### Your objective
Write out every one of the following items word for word, keeping each line as it stands.

== Segment start ==

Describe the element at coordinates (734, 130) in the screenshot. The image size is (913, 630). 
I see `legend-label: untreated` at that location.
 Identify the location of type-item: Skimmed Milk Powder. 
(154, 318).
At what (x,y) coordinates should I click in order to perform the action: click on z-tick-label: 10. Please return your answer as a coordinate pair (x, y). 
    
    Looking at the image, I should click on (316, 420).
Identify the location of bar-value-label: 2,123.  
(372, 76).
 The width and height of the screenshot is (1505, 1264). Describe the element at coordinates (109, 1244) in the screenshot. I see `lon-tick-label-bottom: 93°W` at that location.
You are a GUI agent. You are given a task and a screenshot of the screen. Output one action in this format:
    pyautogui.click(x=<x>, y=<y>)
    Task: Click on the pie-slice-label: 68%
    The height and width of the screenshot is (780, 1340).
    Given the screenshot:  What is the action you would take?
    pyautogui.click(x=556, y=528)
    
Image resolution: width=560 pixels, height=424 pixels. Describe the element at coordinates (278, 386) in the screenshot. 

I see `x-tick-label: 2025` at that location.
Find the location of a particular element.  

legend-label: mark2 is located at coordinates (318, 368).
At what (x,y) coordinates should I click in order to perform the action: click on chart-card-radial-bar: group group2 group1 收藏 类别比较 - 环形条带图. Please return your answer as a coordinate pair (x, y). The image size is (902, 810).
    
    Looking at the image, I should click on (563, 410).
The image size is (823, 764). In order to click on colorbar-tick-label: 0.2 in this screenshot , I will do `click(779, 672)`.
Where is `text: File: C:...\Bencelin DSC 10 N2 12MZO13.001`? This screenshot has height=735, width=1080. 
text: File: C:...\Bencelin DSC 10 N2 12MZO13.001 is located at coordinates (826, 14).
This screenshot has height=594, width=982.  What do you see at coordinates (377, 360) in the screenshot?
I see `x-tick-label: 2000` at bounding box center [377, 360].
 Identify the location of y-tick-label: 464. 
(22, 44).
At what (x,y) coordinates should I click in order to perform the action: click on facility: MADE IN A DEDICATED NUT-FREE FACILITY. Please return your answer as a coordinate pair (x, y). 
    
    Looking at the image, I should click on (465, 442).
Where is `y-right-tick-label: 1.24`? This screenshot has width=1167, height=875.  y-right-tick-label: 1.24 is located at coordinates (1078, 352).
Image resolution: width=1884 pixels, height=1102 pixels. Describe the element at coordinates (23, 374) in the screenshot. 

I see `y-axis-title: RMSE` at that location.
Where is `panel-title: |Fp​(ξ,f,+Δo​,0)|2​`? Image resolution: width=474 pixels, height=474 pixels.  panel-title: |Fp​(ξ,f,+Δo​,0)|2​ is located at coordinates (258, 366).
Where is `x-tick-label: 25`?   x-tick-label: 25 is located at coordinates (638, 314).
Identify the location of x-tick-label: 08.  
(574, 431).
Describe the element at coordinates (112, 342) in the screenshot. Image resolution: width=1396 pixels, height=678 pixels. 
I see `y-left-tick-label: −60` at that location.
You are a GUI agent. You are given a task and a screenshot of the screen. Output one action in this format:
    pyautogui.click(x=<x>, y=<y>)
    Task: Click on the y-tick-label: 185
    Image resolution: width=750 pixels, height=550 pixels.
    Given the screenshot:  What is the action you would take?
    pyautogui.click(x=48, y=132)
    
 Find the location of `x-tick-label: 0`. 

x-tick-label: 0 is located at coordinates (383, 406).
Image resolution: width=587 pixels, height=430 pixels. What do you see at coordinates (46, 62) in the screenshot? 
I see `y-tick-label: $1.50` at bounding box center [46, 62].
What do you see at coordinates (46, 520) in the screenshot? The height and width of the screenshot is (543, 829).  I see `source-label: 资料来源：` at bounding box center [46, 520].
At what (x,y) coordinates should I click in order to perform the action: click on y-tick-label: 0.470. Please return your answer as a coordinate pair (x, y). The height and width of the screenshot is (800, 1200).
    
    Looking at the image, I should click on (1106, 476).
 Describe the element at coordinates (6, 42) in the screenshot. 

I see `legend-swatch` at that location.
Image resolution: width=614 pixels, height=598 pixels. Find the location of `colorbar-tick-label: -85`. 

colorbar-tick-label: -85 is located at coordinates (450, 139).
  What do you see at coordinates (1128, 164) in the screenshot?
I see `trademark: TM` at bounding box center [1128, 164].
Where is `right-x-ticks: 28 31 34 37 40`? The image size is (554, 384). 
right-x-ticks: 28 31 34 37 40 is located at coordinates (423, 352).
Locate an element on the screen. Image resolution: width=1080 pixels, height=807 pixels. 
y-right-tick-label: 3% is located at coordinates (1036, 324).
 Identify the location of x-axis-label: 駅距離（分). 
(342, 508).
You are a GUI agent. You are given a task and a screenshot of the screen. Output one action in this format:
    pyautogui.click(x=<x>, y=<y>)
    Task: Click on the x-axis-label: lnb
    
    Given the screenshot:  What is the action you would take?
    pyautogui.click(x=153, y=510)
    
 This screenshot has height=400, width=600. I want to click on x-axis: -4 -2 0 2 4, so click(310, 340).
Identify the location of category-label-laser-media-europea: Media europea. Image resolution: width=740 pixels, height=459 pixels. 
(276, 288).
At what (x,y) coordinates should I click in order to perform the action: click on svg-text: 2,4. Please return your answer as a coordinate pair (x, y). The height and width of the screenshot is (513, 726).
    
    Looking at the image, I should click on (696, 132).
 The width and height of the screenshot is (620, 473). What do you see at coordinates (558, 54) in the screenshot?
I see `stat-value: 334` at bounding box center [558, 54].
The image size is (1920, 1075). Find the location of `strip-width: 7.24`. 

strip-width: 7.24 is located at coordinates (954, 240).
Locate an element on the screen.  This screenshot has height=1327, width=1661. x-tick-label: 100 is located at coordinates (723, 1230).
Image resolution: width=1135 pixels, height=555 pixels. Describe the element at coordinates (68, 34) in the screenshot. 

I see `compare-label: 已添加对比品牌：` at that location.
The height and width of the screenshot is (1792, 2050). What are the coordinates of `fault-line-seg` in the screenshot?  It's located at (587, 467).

== Segment end ==

### Solution
Describe the element at coordinates (734, 130) in the screenshot. The image size is (913, 630). 
I see `legend-label: untreated` at that location.
 Identify the location of type-item: Skimmed Milk Powder. 
(154, 318).
At what (x,y) coordinates should I click in order to perform the action: click on z-tick-label: 10. Please return your answer as a coordinate pair (x, y). 
    
    Looking at the image, I should click on (316, 420).
Identify the location of bar-value-label: 2,123.  
(372, 76).
 The width and height of the screenshot is (1505, 1264). Describe the element at coordinates (109, 1244) in the screenshot. I see `lon-tick-label-bottom: 93°W` at that location.
You are a GUI agent. You are given a task and a screenshot of the screen. Output one action in this format:
    pyautogui.click(x=<x>, y=<y>)
    Task: Click on the pie-slice-label: 68%
    The height and width of the screenshot is (780, 1340).
    Given the screenshot:  What is the action you would take?
    pyautogui.click(x=556, y=528)
    
Image resolution: width=560 pixels, height=424 pixels. Describe the element at coordinates (278, 386) in the screenshot. 

I see `x-tick-label: 2025` at that location.
Find the location of a particular element.  

legend-label: mark2 is located at coordinates (318, 368).
At what (x,y) coordinates should I click in order to perform the action: click on chart-card-radial-bar: group group2 group1 收藏 类别比较 - 环形条带图. Please return your answer as a coordinate pair (x, y). The image size is (902, 810).
    
    Looking at the image, I should click on (563, 410).
The image size is (823, 764). In order to click on colorbar-tick-label: 0.2 in this screenshot , I will do `click(779, 672)`.
Where is `text: File: C:...\Bencelin DSC 10 N2 12MZO13.001`? This screenshot has height=735, width=1080. 
text: File: C:...\Bencelin DSC 10 N2 12MZO13.001 is located at coordinates (826, 14).
This screenshot has height=594, width=982.  What do you see at coordinates (377, 360) in the screenshot?
I see `x-tick-label: 2000` at bounding box center [377, 360].
 Identify the location of y-tick-label: 464. 
(22, 44).
At what (x,y) coordinates should I click in order to perform the action: click on facility: MADE IN A DEDICATED NUT-FREE FACILITY. Please return your answer as a coordinate pair (x, y). 
    
    Looking at the image, I should click on (465, 442).
Where is `y-right-tick-label: 1.24`? This screenshot has width=1167, height=875.  y-right-tick-label: 1.24 is located at coordinates (1078, 352).
Image resolution: width=1884 pixels, height=1102 pixels. Describe the element at coordinates (23, 374) in the screenshot. 

I see `y-axis-title: RMSE` at that location.
Where is `panel-title: |Fp​(ξ,f,+Δo​,0)|2​`? Image resolution: width=474 pixels, height=474 pixels.  panel-title: |Fp​(ξ,f,+Δo​,0)|2​ is located at coordinates (258, 366).
Where is `x-tick-label: 25`?   x-tick-label: 25 is located at coordinates (638, 314).
Identify the location of x-tick-label: 08.  
(574, 431).
Describe the element at coordinates (112, 342) in the screenshot. Image resolution: width=1396 pixels, height=678 pixels. 
I see `y-left-tick-label: −60` at that location.
You are a GUI agent. You are given a task and a screenshot of the screen. Output one action in this format:
    pyautogui.click(x=<x>, y=<y>)
    Task: Click on the y-tick-label: 185
    Image resolution: width=750 pixels, height=550 pixels.
    Given the screenshot:  What is the action you would take?
    pyautogui.click(x=48, y=132)
    
 Find the location of `x-tick-label: 0`. 

x-tick-label: 0 is located at coordinates (383, 406).
Image resolution: width=587 pixels, height=430 pixels. What do you see at coordinates (46, 62) in the screenshot? 
I see `y-tick-label: $1.50` at bounding box center [46, 62].
What do you see at coordinates (46, 520) in the screenshot? The height and width of the screenshot is (543, 829).  I see `source-label: 资料来源：` at bounding box center [46, 520].
At what (x,y) coordinates should I click in order to perform the action: click on y-tick-label: 0.470. Please return your answer as a coordinate pair (x, y). The height and width of the screenshot is (800, 1200).
    
    Looking at the image, I should click on (1106, 476).
 Describe the element at coordinates (6, 42) in the screenshot. 

I see `legend-swatch` at that location.
Image resolution: width=614 pixels, height=598 pixels. Find the location of `colorbar-tick-label: -85`. 

colorbar-tick-label: -85 is located at coordinates (450, 139).
  What do you see at coordinates (1128, 164) in the screenshot?
I see `trademark: TM` at bounding box center [1128, 164].
Where is `right-x-ticks: 28 31 34 37 40`? The image size is (554, 384). 
right-x-ticks: 28 31 34 37 40 is located at coordinates (423, 352).
Locate an element on the screen. Image resolution: width=1080 pixels, height=807 pixels. 
y-right-tick-label: 3% is located at coordinates (1036, 324).
 Identify the location of x-axis-label: 駅距離（分). 
(342, 508).
You are a GUI agent. You are given a task and a screenshot of the screen. Output one action in this format:
    pyautogui.click(x=<x>, y=<y>)
    Task: Click on the x-axis-label: lnb
    
    Given the screenshot:  What is the action you would take?
    pyautogui.click(x=153, y=510)
    
 This screenshot has height=400, width=600. I want to click on x-axis: -4 -2 0 2 4, so click(310, 340).
Identify the location of category-label-laser-media-europea: Media europea. Image resolution: width=740 pixels, height=459 pixels. 
(276, 288).
At what (x,y) coordinates should I click in order to perform the action: click on svg-text: 2,4. Please return your answer as a coordinate pair (x, y). The height and width of the screenshot is (513, 726).
    
    Looking at the image, I should click on (696, 132).
 The width and height of the screenshot is (620, 473). What do you see at coordinates (558, 54) in the screenshot?
I see `stat-value: 334` at bounding box center [558, 54].
The image size is (1920, 1075). Find the location of `strip-width: 7.24`. 

strip-width: 7.24 is located at coordinates (954, 240).
Locate an element on the screen.  This screenshot has height=1327, width=1661. x-tick-label: 100 is located at coordinates (723, 1230).
Image resolution: width=1135 pixels, height=555 pixels. Describe the element at coordinates (68, 34) in the screenshot. 

I see `compare-label: 已添加对比品牌：` at that location.
The height and width of the screenshot is (1792, 2050). What are the coordinates of `fault-line-seg` in the screenshot?  It's located at (587, 467).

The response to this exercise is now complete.